Search Yahoo Finance Or Any Credible Sources To Find The Mos ✓ Solved
Search Yahoo Finance or any credible sources to find the most
Search Yahoo Finance or any credible sources to find the most recent income statement and balance sheet of a major corporation. Provide these statements in the appropriate format (financial statement). Perform a vertical financial analysis including: i) Debt ratio; ii) Debt to equity ratio; iii) Return on assets; iv) Return on equity; v) Current ratio; vi) Quick ratio; vii) Inventory turnover; viii) Days in inventory; ix) Accounts receivable turnover; x) Accounts receivable cycle in days; xi) Accounts payable turnover; xii) Accounts payable cycle in days; xiii) Earnings per share (EPS); xiv) Price to earnings ratio (P/E); xv) Cash conversion cycle (CCC); and xvi) Working capital. Explain Dupont identity, apply it to your selected company, interpret the components in Dupont identity. Provide your explanations and definitions in detail and be precise. Comment on your findings. Provide references for content when necessary. Provide your work in detail and explain in your own words. Support your statements with peer-reviewed in-text citation(s) and reference(s). All PA and CLA submissions require at least six (6) peer-reviewed references, which should include the source of the data.

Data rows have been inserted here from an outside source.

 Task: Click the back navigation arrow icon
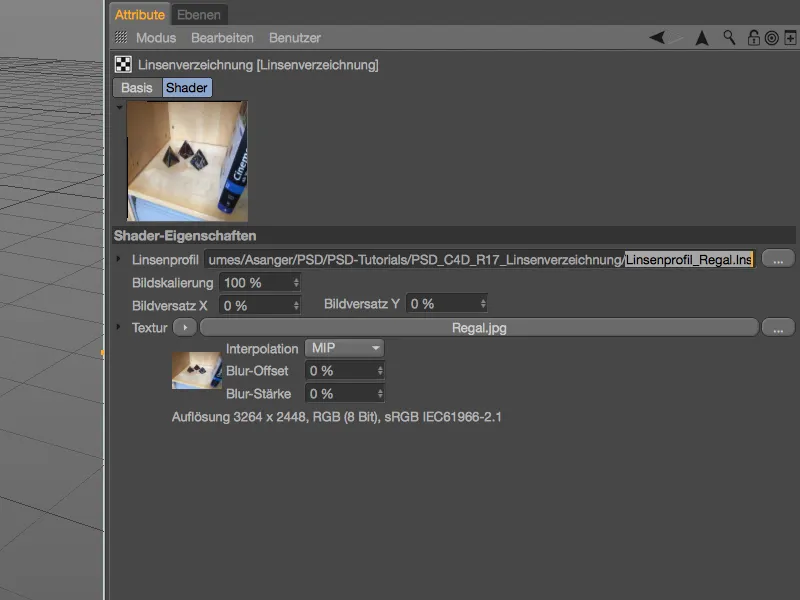tap(657, 37)
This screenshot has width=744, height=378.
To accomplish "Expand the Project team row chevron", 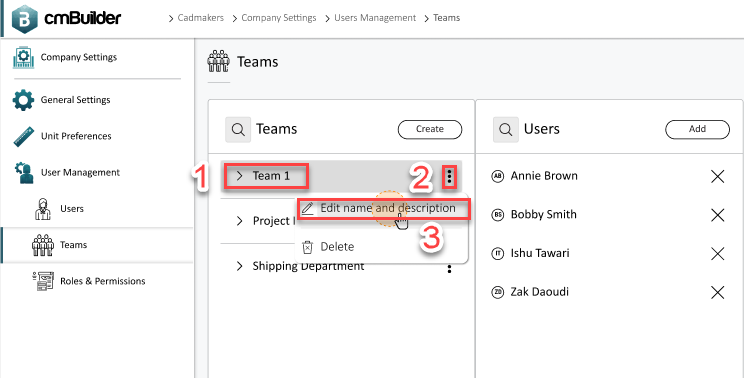I will coord(240,221).
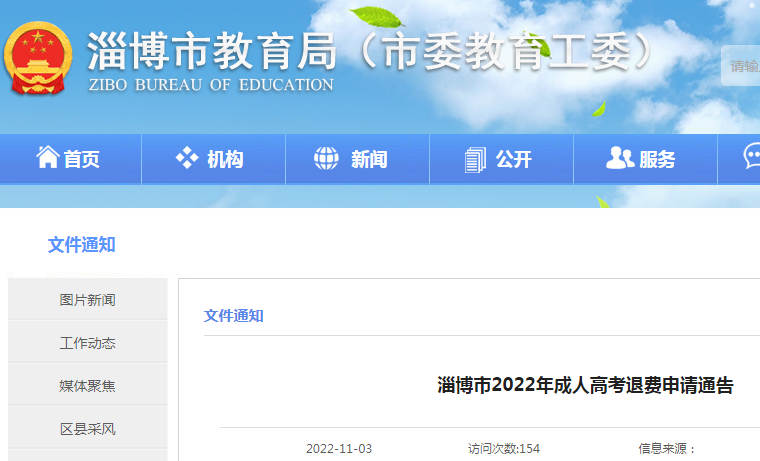
Task: Go to 媒体聚焦 in the sidebar
Action: pyautogui.click(x=87, y=386)
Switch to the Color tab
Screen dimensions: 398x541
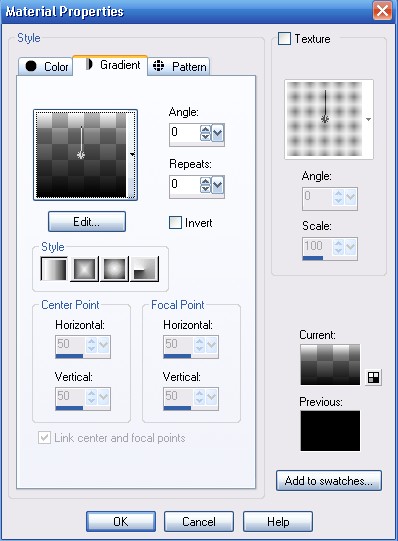pos(46,66)
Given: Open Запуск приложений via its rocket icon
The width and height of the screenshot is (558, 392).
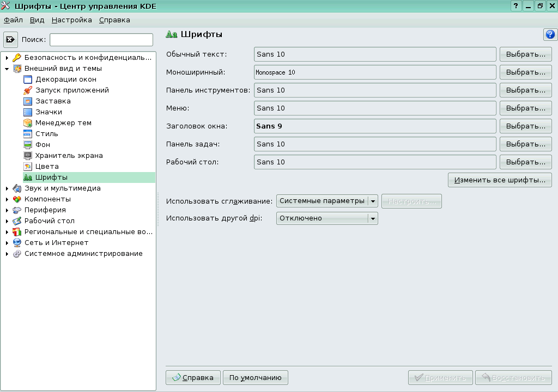Looking at the screenshot, I should 28,90.
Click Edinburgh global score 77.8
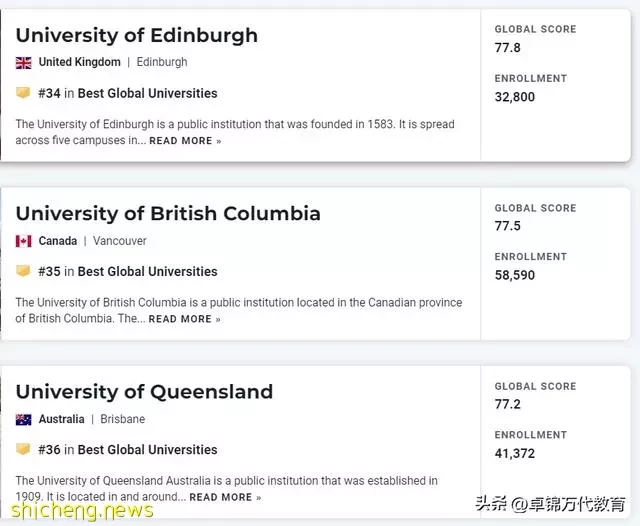Image resolution: width=640 pixels, height=526 pixels. [507, 48]
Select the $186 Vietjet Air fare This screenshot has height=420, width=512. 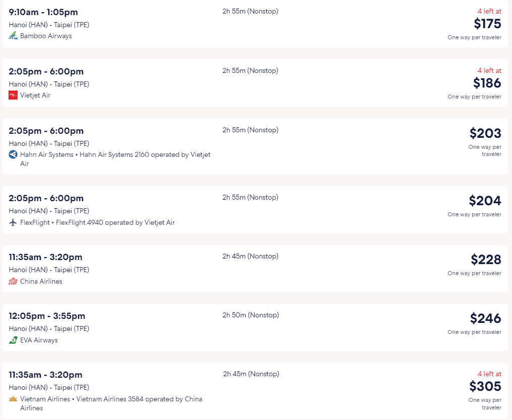click(x=487, y=83)
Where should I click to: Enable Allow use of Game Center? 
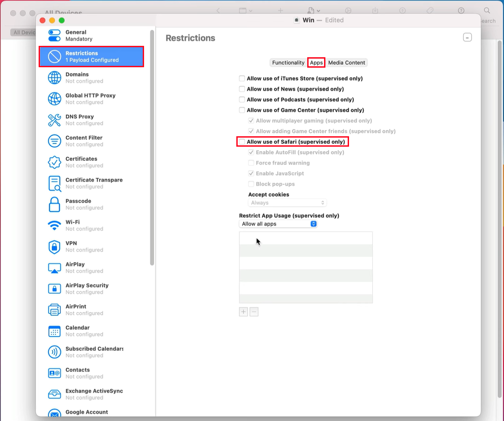click(242, 110)
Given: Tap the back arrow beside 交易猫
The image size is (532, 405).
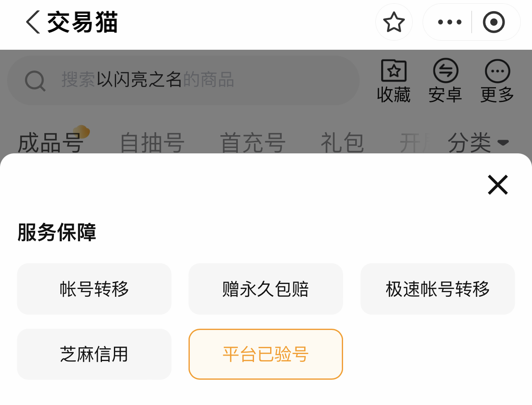Looking at the screenshot, I should point(33,22).
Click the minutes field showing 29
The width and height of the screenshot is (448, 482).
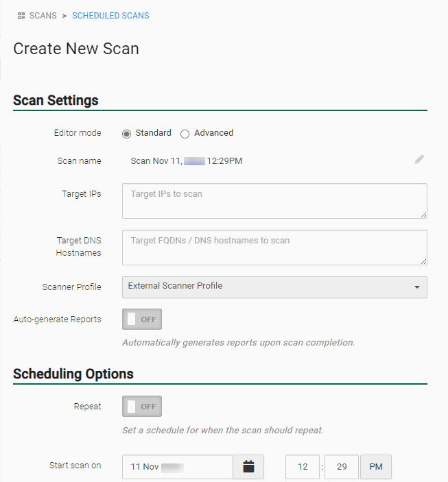pyautogui.click(x=342, y=467)
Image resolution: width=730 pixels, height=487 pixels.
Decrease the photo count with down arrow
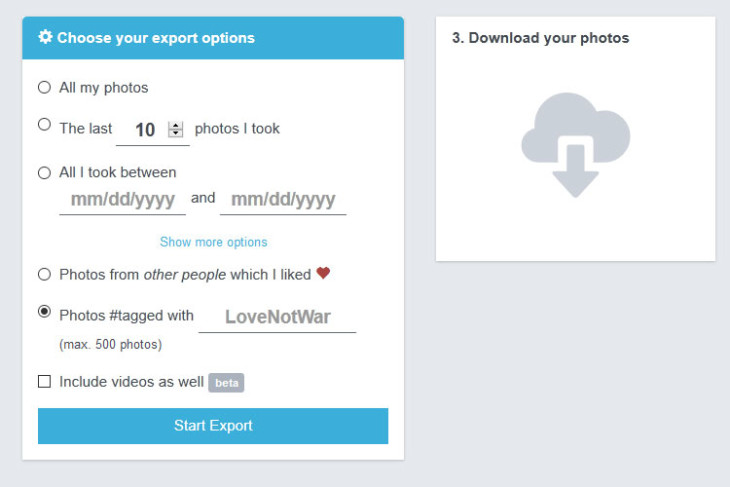pyautogui.click(x=176, y=133)
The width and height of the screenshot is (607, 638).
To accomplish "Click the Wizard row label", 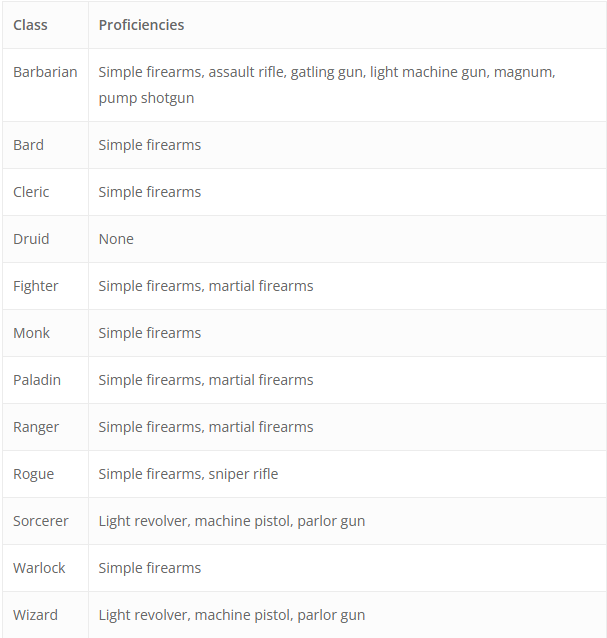I will [x=35, y=615].
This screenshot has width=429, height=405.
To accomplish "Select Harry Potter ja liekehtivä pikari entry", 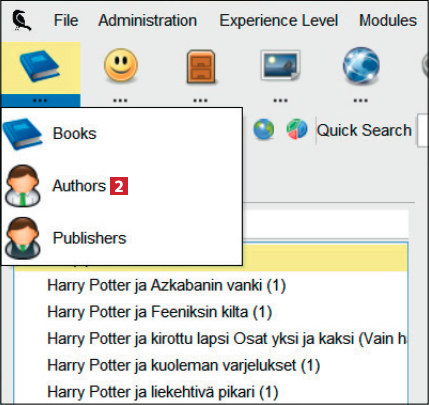I will coord(211,392).
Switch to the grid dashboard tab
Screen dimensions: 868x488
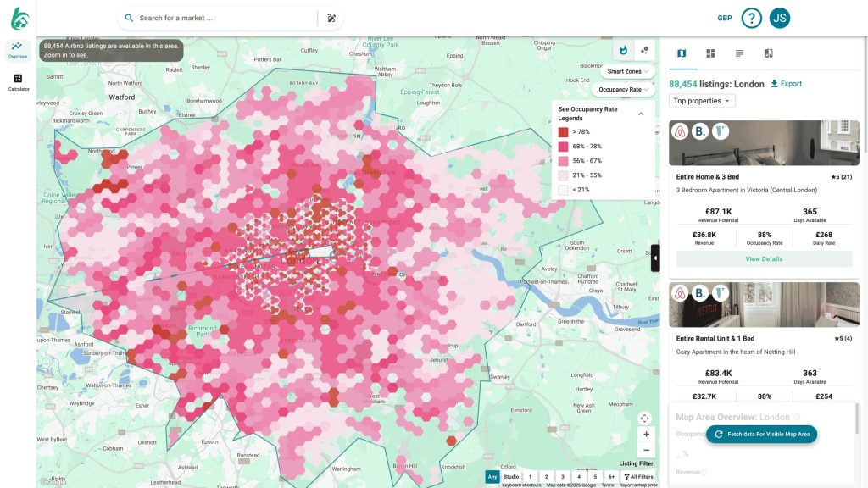[710, 53]
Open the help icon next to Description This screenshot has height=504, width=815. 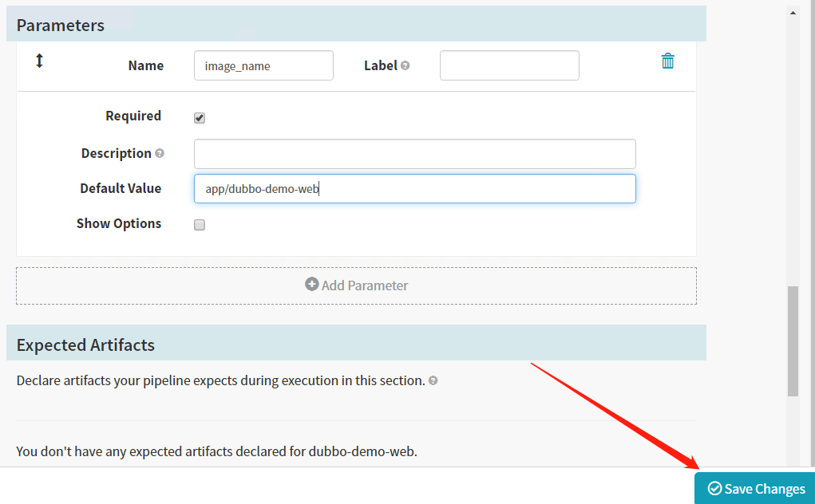160,153
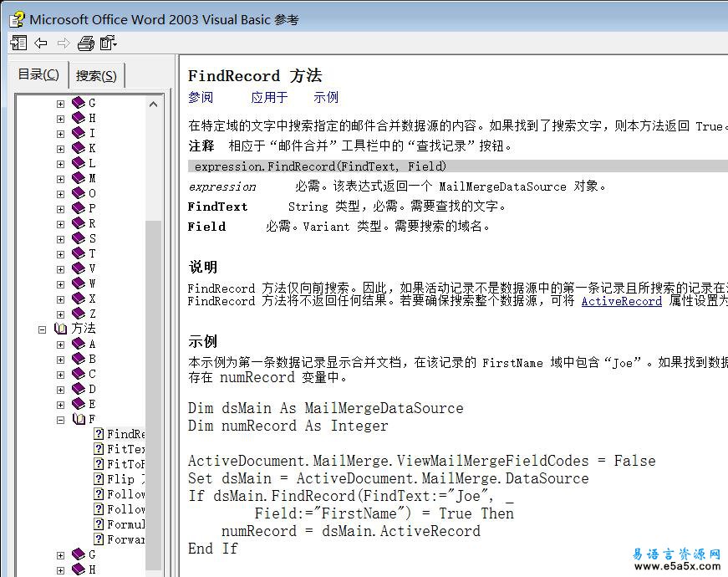
Task: Select the FitToPages topic in the tree
Action: click(x=125, y=464)
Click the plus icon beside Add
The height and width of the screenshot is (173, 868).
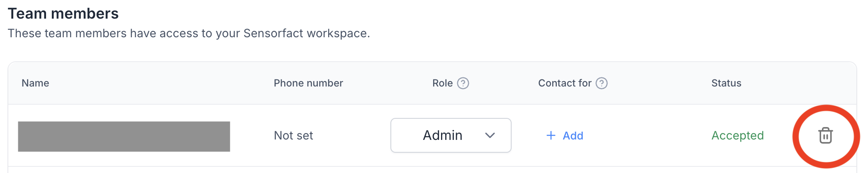[551, 135]
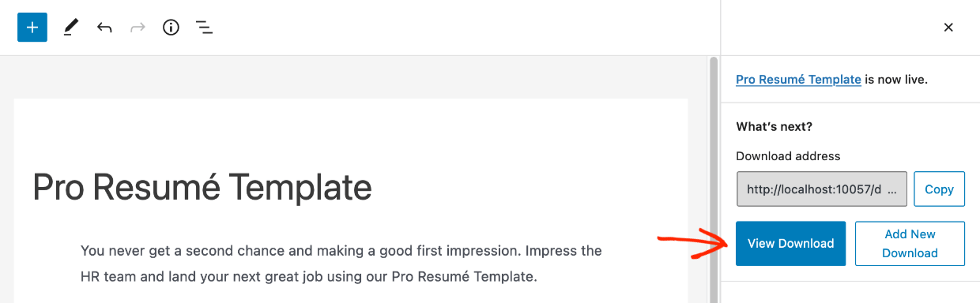Image resolution: width=980 pixels, height=303 pixels.
Task: Close the post-publish panel
Action: click(x=948, y=28)
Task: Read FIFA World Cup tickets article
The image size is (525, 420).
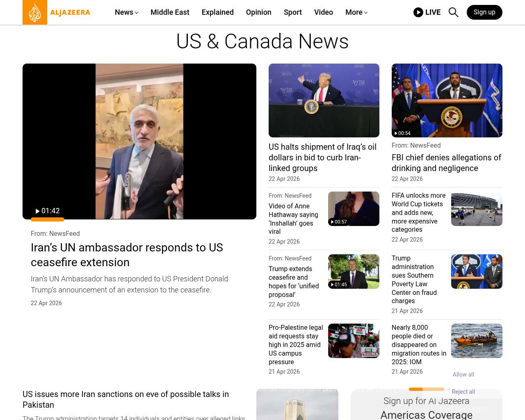Action: [418, 212]
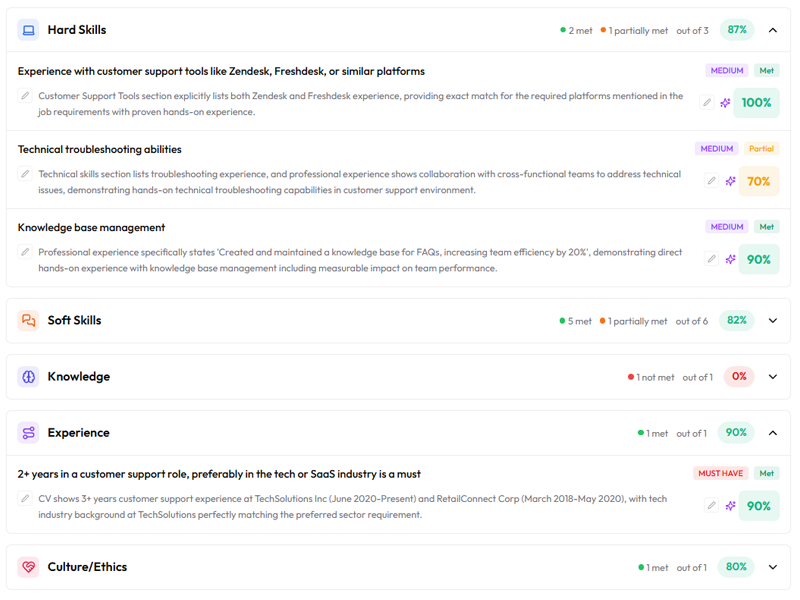Edit the knowledge base explanation note pencil
800x600 pixels.
(25, 252)
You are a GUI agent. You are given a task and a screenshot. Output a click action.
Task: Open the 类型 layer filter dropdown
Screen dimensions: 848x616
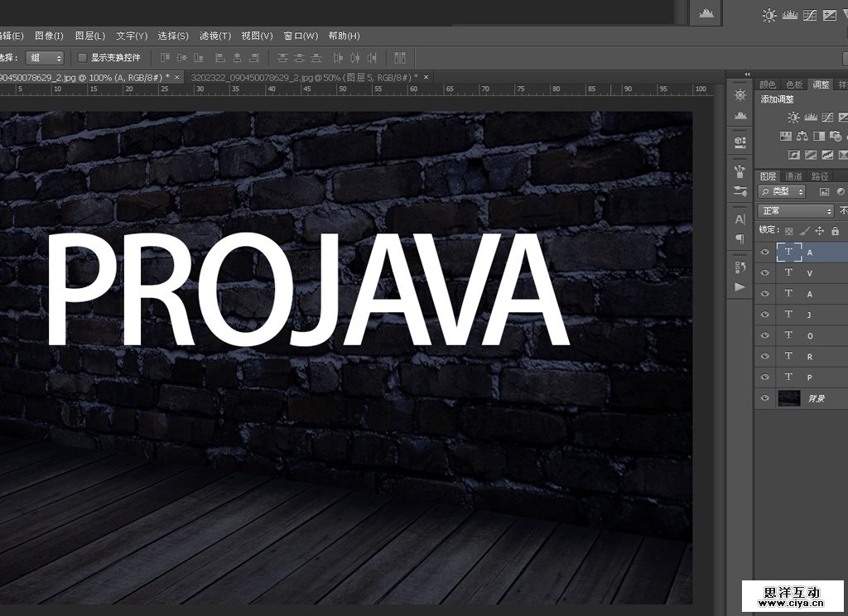point(783,192)
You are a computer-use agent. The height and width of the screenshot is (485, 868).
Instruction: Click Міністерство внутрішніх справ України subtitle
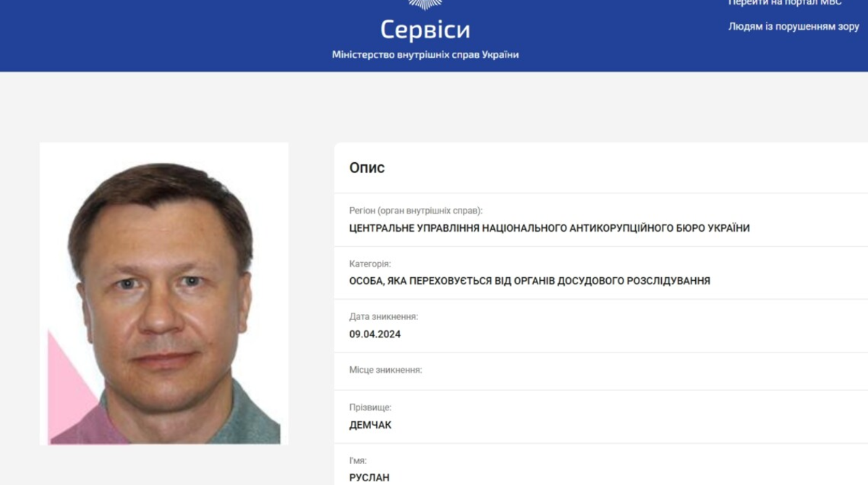tap(425, 55)
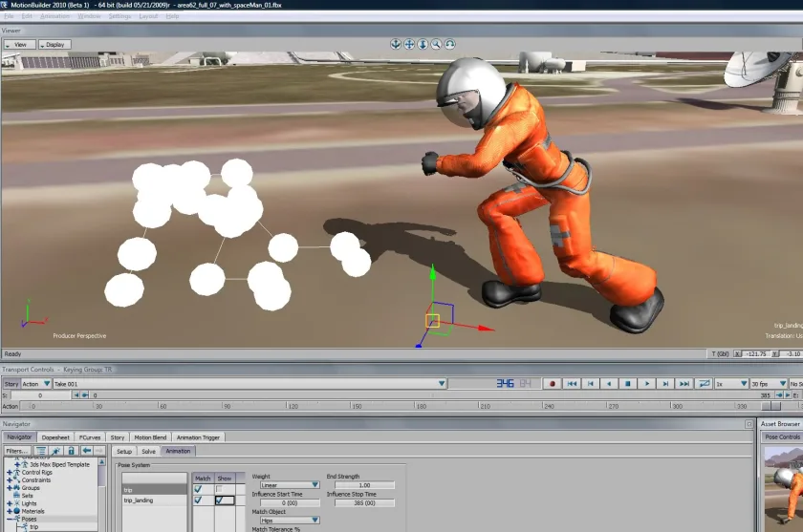Jump to end with the go-to-end button

coord(684,384)
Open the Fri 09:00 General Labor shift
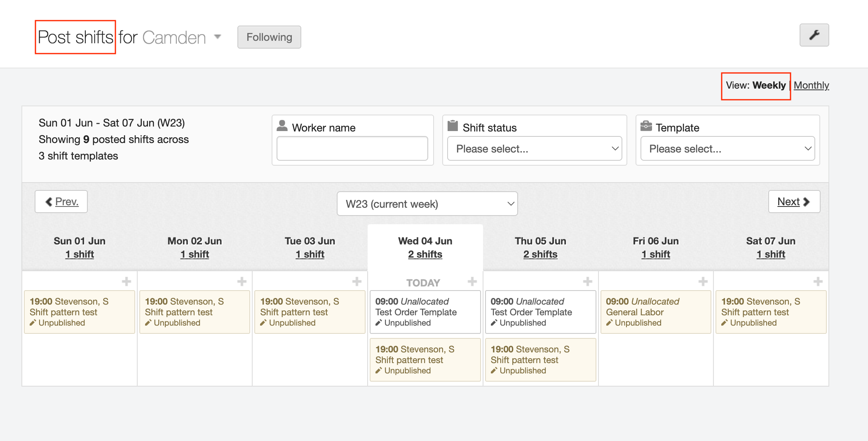 655,312
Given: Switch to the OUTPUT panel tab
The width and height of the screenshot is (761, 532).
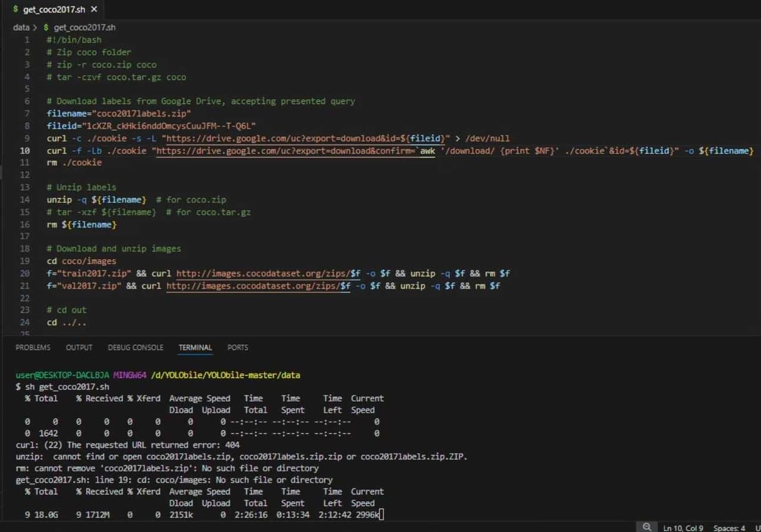Looking at the screenshot, I should [79, 348].
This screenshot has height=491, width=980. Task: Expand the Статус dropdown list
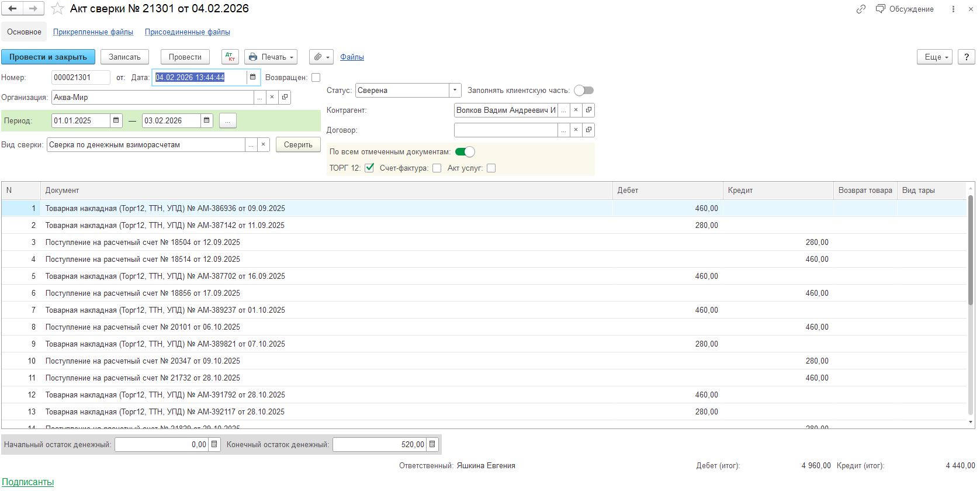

Note: The cleaned instructions above ask you to source the latest financial statements, perform a comprehensive vertical and ratio analysis, explain and apply the Dupont identity, and provide scholarly references. The following paper follows those requirements: selecting a major corporation, retrieving its latest income statement and balance sheet from Yahoo Finance or other credible sources, presenting the statements, computing the requested metrics, and interpreting the results within the context of Dupont analysis and financial theory.
Paper For Above Instructions
Introduction and scope. This assignment task involves selecting a major corporation, retrieving its most recent income statement and balance sheet from credible public sources (for example, Yahoo Finance), presenting the statements in a concise financial-statement format, and performing a thorough vertical financial analysis. The analysis covers liquidity, efficiency, leverage, profitability, and market metrics. The paper also requires the application and interpretation of the Dupont identity to decompose return on equity (ROE) into its component drivers and to discuss their implications for the selected company. To ensure academic rigor, the discussion is anchored by peer-reviewed sources and includes in-text citations and a references list with at least six peer-reviewed works, including the data source itself.
Data source and statements. For illustration, this analysis uses a widely recognized large-cap firm (for example, Microsoft Corporation in the technology sector). The most recent income statement and balance sheet were retrieved from Yahoo Finance and the company’s filings as of the latest available reporting date. The income statement excerpt below is presented in a standard form (revenues, cost of goods sold, gross profit, operating income, interest, taxes, and net income). The balance sheet excerpt presents major categories (assets, liabilities, and equity) with current and non-current classifications where applicable. Exact numeric values should be substituted from the latest filings. This section demonstrates the structure of the statements you should extract and report, not a replacement for the actual figures.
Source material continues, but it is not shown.